Abstract

Induction chemotherapy (IndCT) has become an option of initial treatment for advanced nasopharyngeal carcinoma (NPC) patients. We hypothesized that plasma EBV DNA (pEBV DNA) status afterIndCT could predict long-term treatment outcome. This retrospective study included 206 previously untreated, pathologically-proven NPC patients with stage II-IVB diseases and available pEBV DNA data after IndCT before radiotherapy (RT). All patients received a uniform protocol of ten weekly IndCT consisting of cisplatin 60 mg/m2 on day 1 and 5- fluorouracil 2500 mg/m2 + leucovorin 250 mg/m2 on day 8, repeated every 2 weeks for 5 cycles, followed by RT 70-74 Gy. After a median follow-up of 90 months, there were 71 recurrences and 85 deaths. Pretreatment pEBV DNA (median, 1550 copies/ml; interquantile range, 375-5688) was detectable in 95.1% (196/206) patients. Only 40.8% (84/206) patients had detectable pEBV DNA (> 0 copy/ml) after IndCT with very lower copy numbers (median, 18 copies/ml; interquantile range, 7-153, for these 84 patients). Patients with a higher N-classification (N3 vs. N0-2, P<0.0001) and overall stage (IV vs. II-III, P=0.0400) had a higher detectable pEBV DNA after IndCT. Forty-twor of 84 (50.0%) patients with detectable pEBV DNA (> 0 copy/ml) developed tumor relapse, whereas 23.8% (29/122) patients with undetectable pEBV DNA (= 0 copy/ml) had tumor relapse (P<0.0001).
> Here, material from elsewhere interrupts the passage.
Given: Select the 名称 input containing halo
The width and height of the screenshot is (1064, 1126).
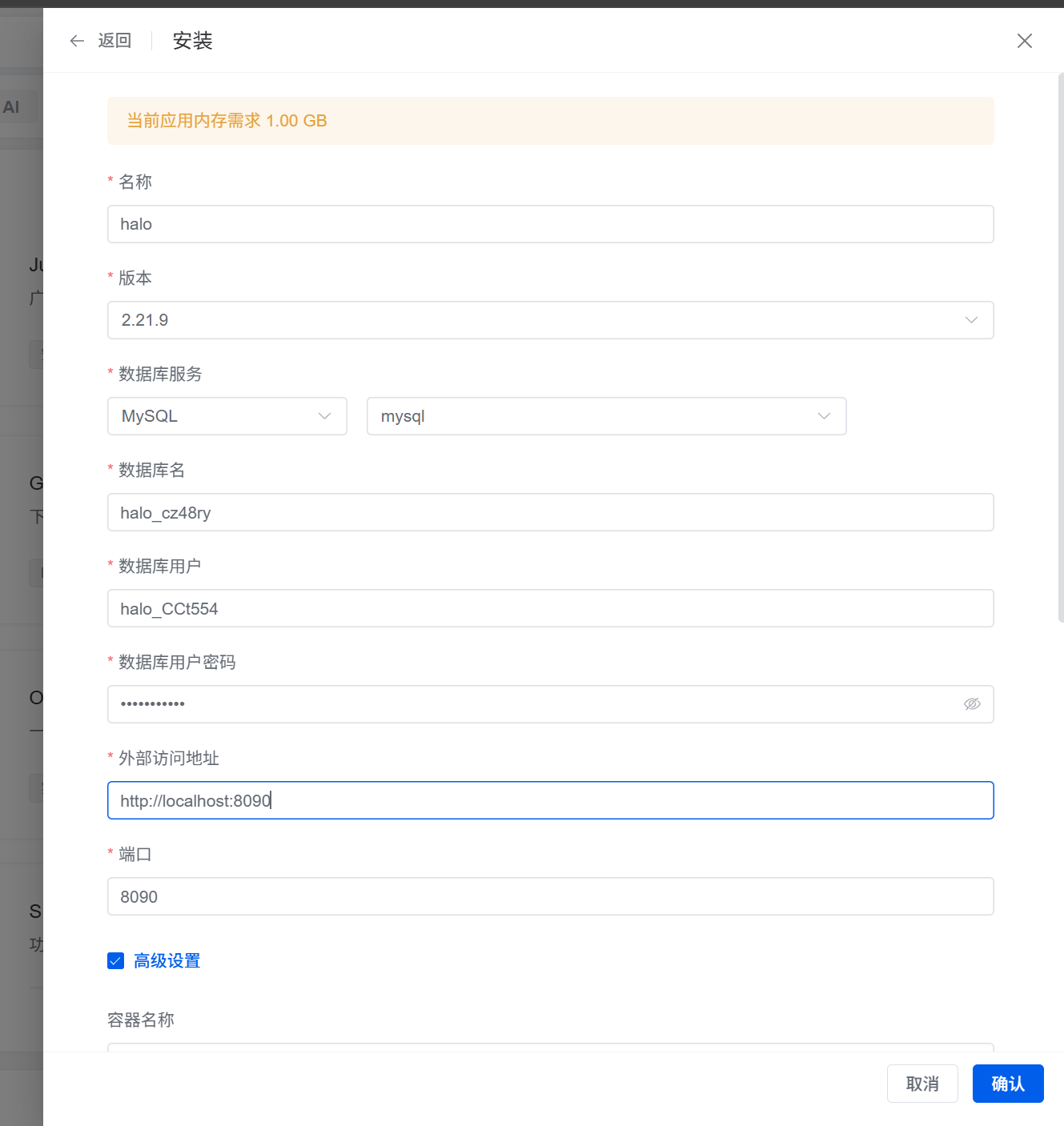Looking at the screenshot, I should click(550, 224).

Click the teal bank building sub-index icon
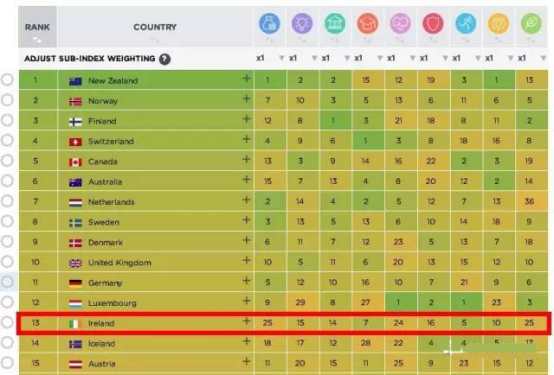[335, 24]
The patterns of failure revealed that patients with detectable post-IndCT pEBV DNA had more distant (39.3% vs. 17.2%, P=0.0004) and neck (7.1% vs. 1.6%, P=0.0650) failures but not local recurrence (11.9% vs. 9.8%, P=0.6366), compared with those of undetectable EBV DNA.The 5-year overall survival rates were 63.1% and 70.4% for patients with post-IndCT viral load > and = 0 copies/ml (P=0.0010). The corresponding figures of relapse-free survival rates were 54.4% and 78.4% (P<0.0001). Post-IndCT pEBV DNA status can predict long-term outcome for NPC patients. More intensive treatment strategy for these high-risk patients with persistently detectable pEBV DNA after IndCT should be studied further.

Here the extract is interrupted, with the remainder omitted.